Pixel coordinate grounding data
*-*-*
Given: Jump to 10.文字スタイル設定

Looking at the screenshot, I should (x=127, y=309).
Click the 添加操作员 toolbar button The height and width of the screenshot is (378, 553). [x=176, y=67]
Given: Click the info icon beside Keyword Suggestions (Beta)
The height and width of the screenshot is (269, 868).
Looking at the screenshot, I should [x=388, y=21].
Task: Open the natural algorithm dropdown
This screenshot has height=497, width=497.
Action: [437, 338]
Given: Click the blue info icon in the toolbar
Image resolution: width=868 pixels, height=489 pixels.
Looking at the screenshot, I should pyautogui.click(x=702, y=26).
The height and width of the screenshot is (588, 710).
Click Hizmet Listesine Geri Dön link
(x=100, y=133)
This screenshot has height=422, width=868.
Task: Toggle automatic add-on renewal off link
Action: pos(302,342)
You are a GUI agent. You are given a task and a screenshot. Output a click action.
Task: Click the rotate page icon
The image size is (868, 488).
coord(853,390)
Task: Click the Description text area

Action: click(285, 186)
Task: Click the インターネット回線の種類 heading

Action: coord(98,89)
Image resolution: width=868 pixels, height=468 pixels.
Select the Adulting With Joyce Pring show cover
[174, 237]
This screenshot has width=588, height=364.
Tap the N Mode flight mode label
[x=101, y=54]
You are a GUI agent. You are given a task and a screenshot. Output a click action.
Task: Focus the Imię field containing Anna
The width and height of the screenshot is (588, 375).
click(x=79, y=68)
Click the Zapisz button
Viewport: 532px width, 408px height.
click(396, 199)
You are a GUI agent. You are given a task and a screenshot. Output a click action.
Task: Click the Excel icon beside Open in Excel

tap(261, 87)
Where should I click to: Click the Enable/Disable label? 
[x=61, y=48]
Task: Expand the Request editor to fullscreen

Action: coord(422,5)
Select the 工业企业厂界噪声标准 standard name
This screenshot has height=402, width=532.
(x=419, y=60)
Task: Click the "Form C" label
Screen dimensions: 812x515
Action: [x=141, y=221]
*-*-*
What the task requires –
Please return a copy of each line in the entries that has the string "toolbar".

Result below –
Click the 添加操作员 toolbar button The height and width of the screenshot is (378, 553). [x=176, y=67]
Given: Click the blue info icon in the toolbar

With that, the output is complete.